A note on Live: they haven’t always been such loyal hometown boys. On their eight-times platinum album Throwing Copper, they recorded a song called “Shit Towne” about the city. It includes lyrics like “The crackheads, they live down the street from me.” I’ve always considered this a little harsh; I grew up on that street, and it wasn’t so bad. Heck, the current mayor didn’t even live there. Shortly before Live hit the big time, the whole band came to my big brother’s tenth birthday party with a bag full of autographed merch, which may have been worth something if we hadn’t immediately scratched the CDs and pasted the stickers to our bedframes and walls and bodies. We were not permitted to listen to the music, except for the censored versions on the radio.

Eventually, Live started to feel better about the city, I guess, because a few years ago members of the band announced a major project to revitalize the city’s economy: a high-speed fiber-optic cable that would run from New York City to a Virginia suburb of Washington, D.C. The neighborhood garage band is all grown up; data is the new punk rock. 

Unfortunately, they made some poor personnel decisions, like hiring a C.E.O. with a rap sheet worthy of a Dickens villain, including burglary, fraud, and Army desertion. This C.E.O. appears to have taken millions in public funds—provided recently by government paycheck protection loans, and previously by state and local grants—and spent them mostly on publicity stunts. In 2015, he donated thirty thousand dollars to Kate Gosselin’s charity on an episode of The Celebrity Apprentice. It is also alleged that he used company funds to support his hobby racing Stadium Super Trucks, which is a literal stunt involving tiny pickup trucks with giant wheels doing flips off skateboard ramps. Most extravagantly, before the fiber-optic cable was even laid, this C.E.O. spent fifteen million dollars sponsoring Marco Andretti’s race car. 

He’s not the C.E.O. anymore—he’s busy being prosecuted for sex crimes—but perhaps it’s obvious by now that the fiber-optic “solutions” company didn’t deliver on its promise to transform the city’s economy. We are resigned to our fate as a literal Shit Towne. Live can recoup whatever losses it incurred in the fiber-optic fiasco by going on a reunion tour to South Africa, but the mayor hasn’t got that option. 

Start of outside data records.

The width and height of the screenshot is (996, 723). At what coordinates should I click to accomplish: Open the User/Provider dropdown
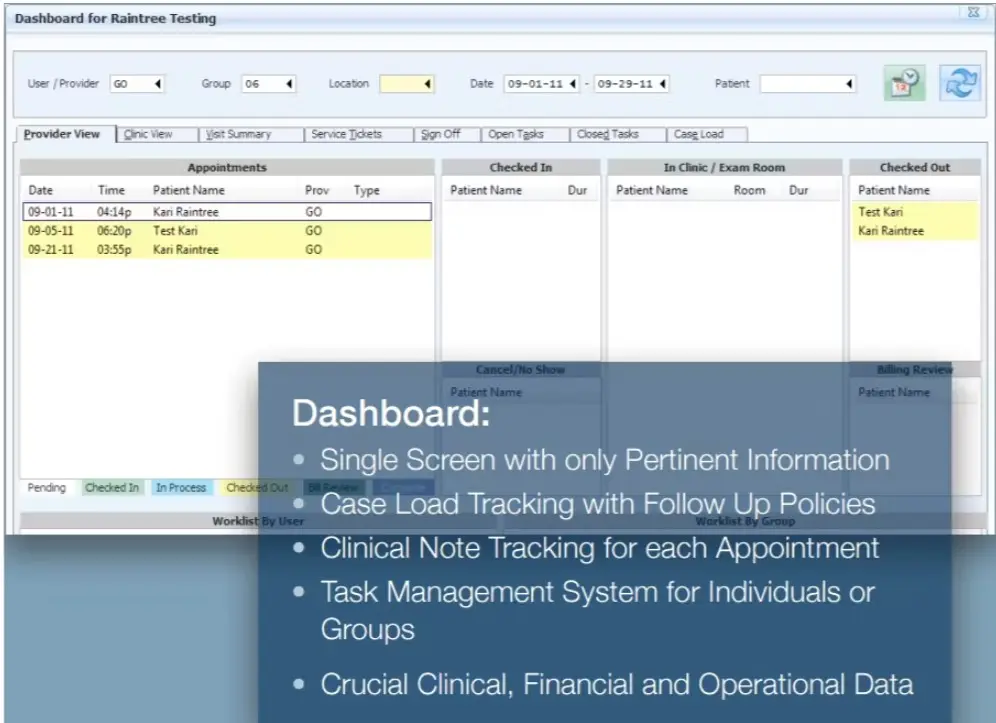(157, 85)
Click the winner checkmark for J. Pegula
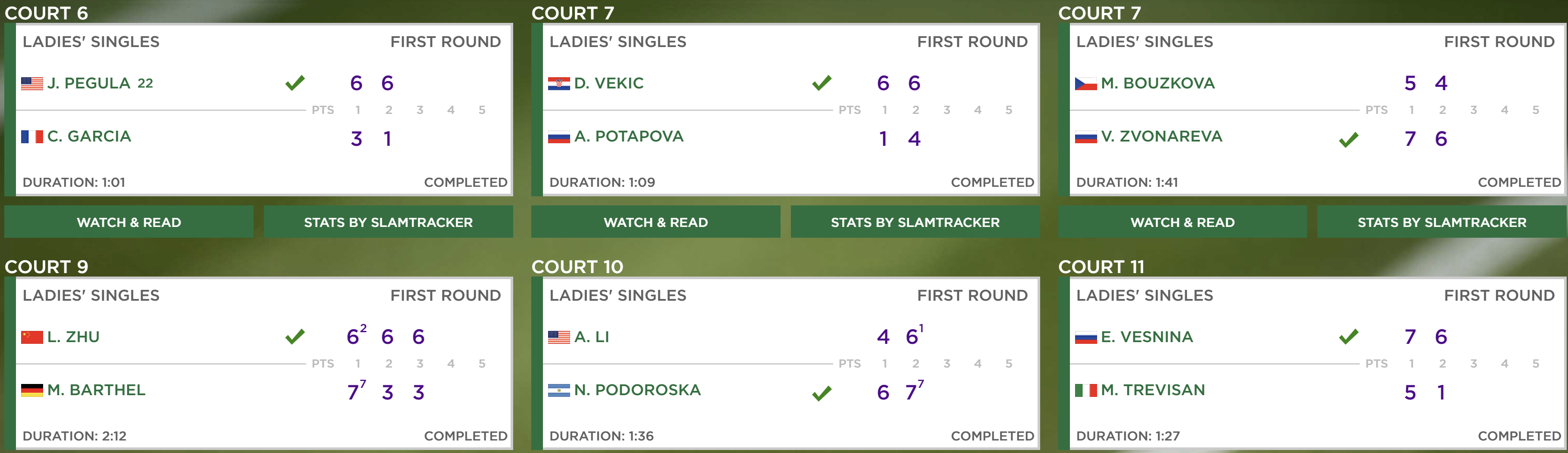 [x=295, y=83]
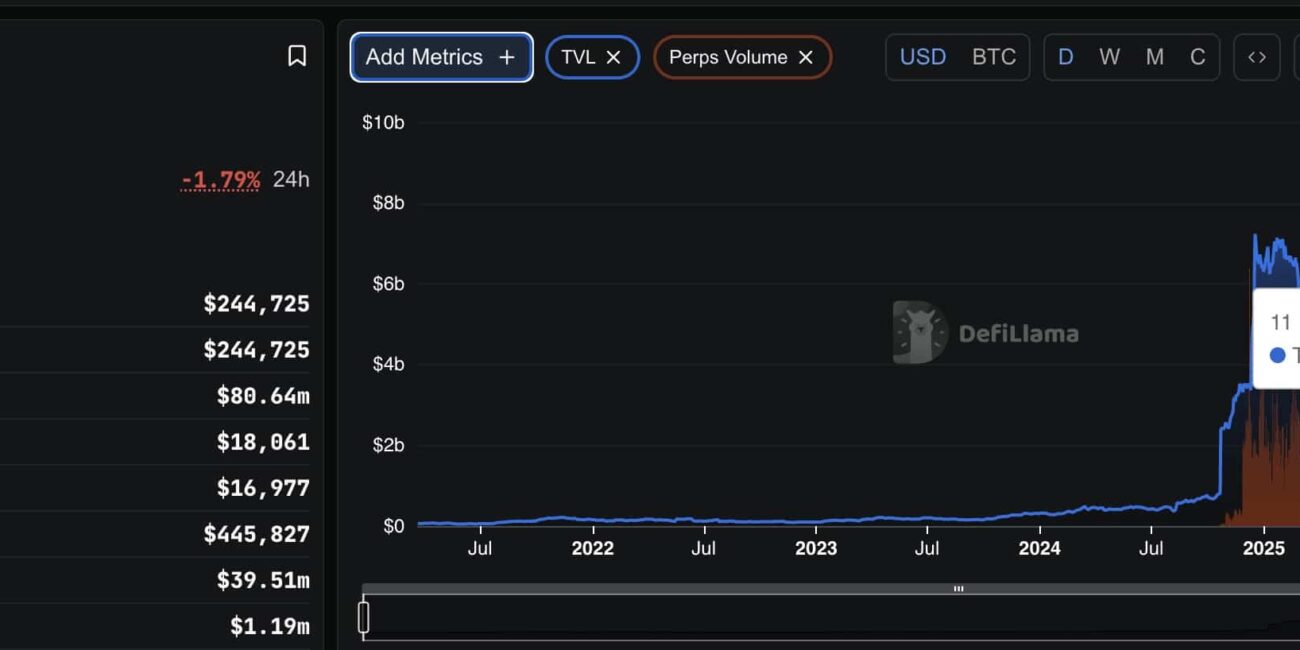Remove the Perps Volume metric chip
Image resolution: width=1300 pixels, height=650 pixels.
[x=806, y=57]
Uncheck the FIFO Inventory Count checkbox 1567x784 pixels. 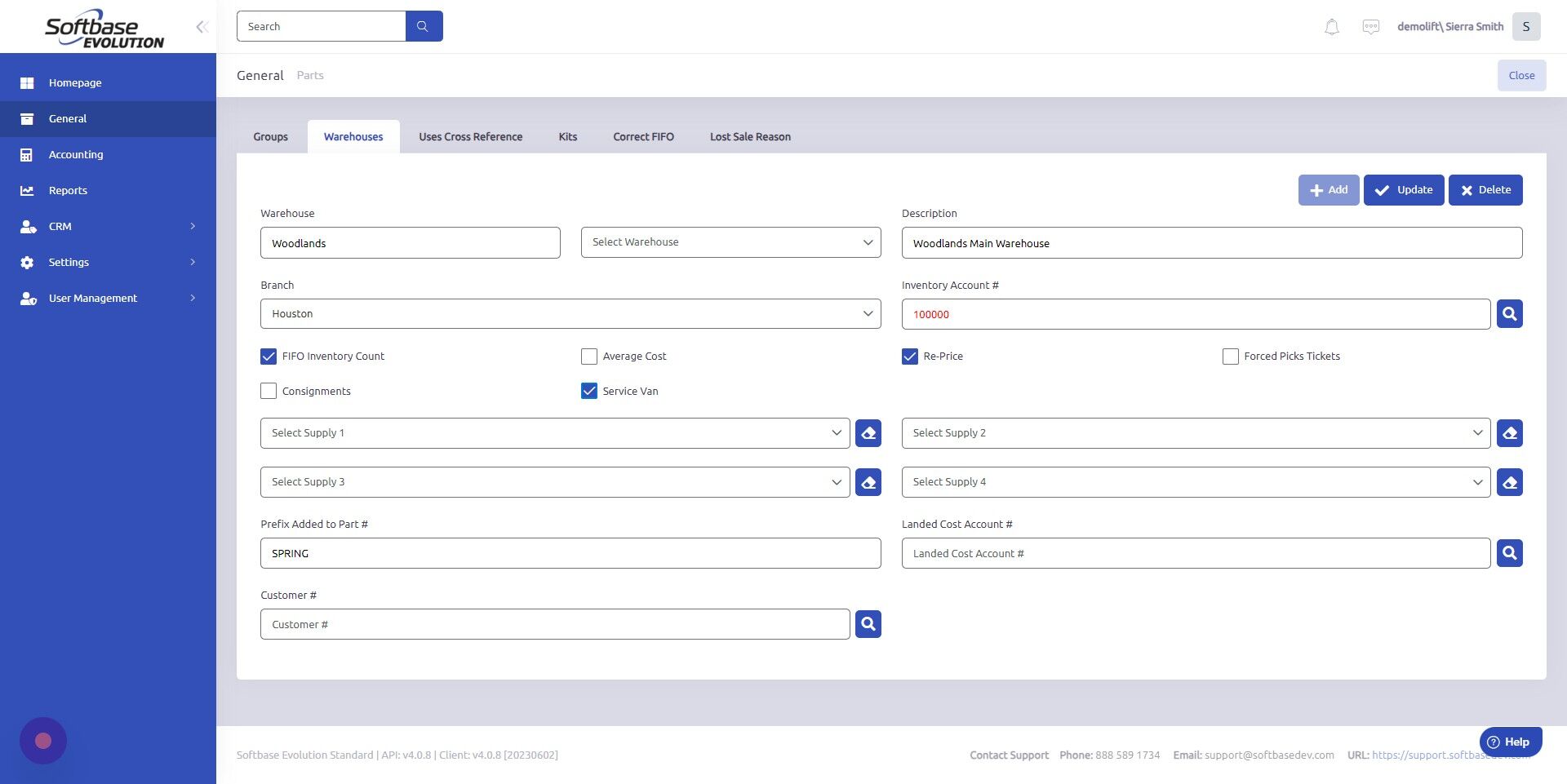(x=269, y=356)
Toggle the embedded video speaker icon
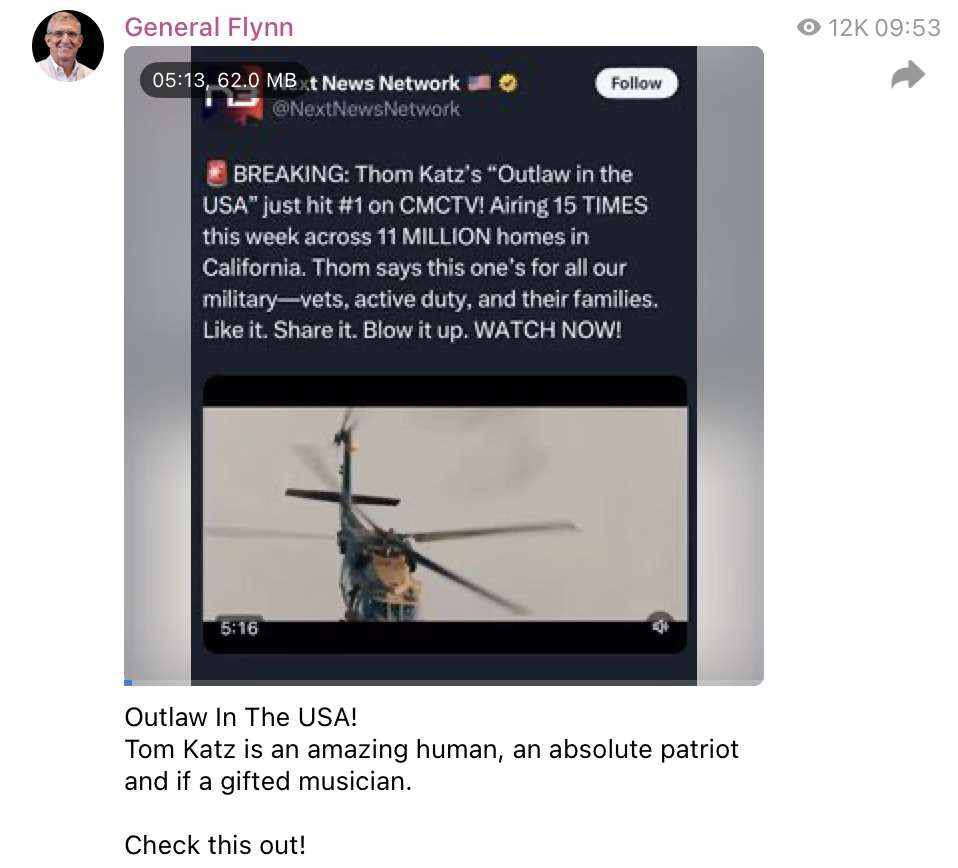This screenshot has height=868, width=958. (660, 626)
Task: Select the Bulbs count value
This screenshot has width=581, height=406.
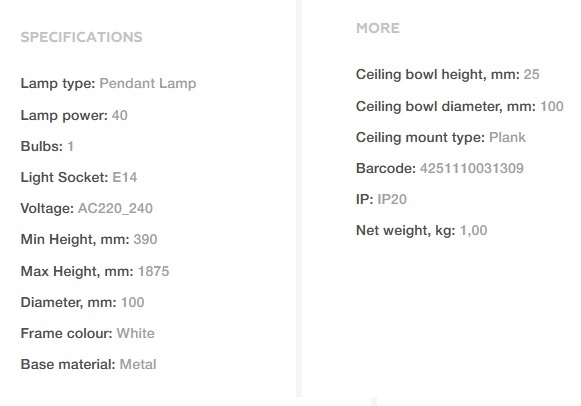Action: coord(70,146)
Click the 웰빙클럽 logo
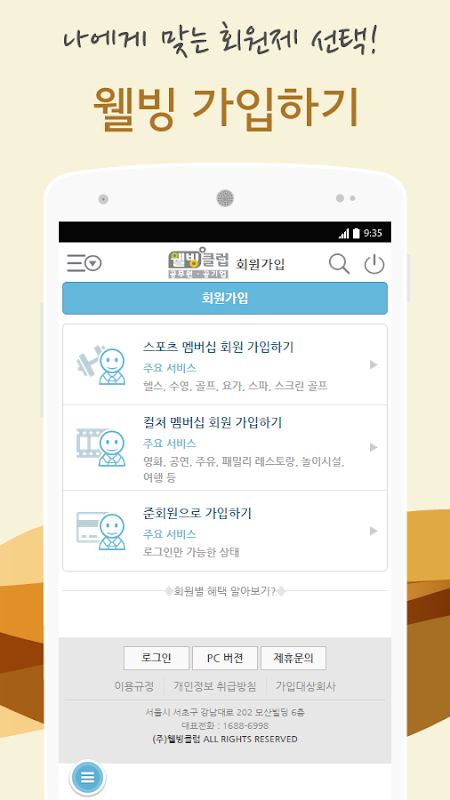Viewport: 450px width, 800px height. (x=198, y=263)
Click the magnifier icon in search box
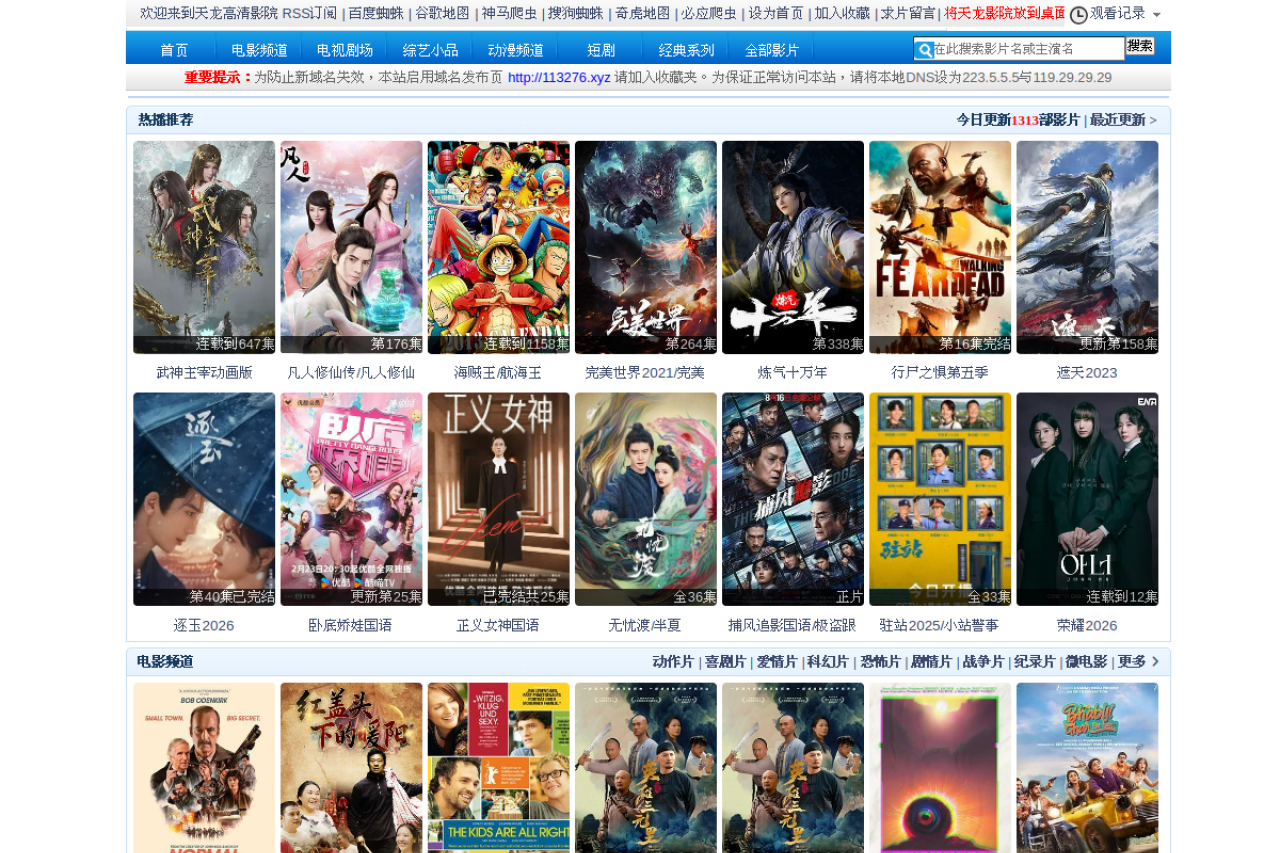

It’s a hard job he has, our poor mayor. When I finally met him at the bar that night with his seedy friend, he looked haggard and exhausted, a cross between a Civil War re-enactor and, well, a guy who smokes crack at the bar: prematurely silver hair in a ponytail, scraggly beard, rough skin, cargo shorts. He lit up when I told him my last name, though: he knows my dad, my brother, my other brother. He complimented my nieces and nephews for being cute (they are) and praised my dad for running the local baseball league (he does). I thought for a minute about doing a concerned-citizen act and confronting the mayor: how could he agree to the sale of our necessary infrastructure, how could he have let these fiber-optic pirates swindle the community, was he really smoking crack at the joint across the street? But it’s a hard job, running a place like this; he looks like he’s aged twenty years since his campaign photo was taken. While I send emails to New York all day from my perch above our city, and occasionally skim the local paper for writing material, he’s actually responsible for this crazy place. I clinked his pint glass and went back upstairs. 

These days, I see him often; at the farmer’s market, at the minor league baseball stadium, at the block party. A few weeks ago, he went to see a band of local dads play Led Zeppelin covers at the brewpub behind my apartment. He stood beyond the perimeter of the patio, with his ponytail and tie-dye shirt, smoking placidly. We waved to each other. When my boyfriend returned from the bathroom, I whispered excitedly: Look, the mayor! But he had already gone.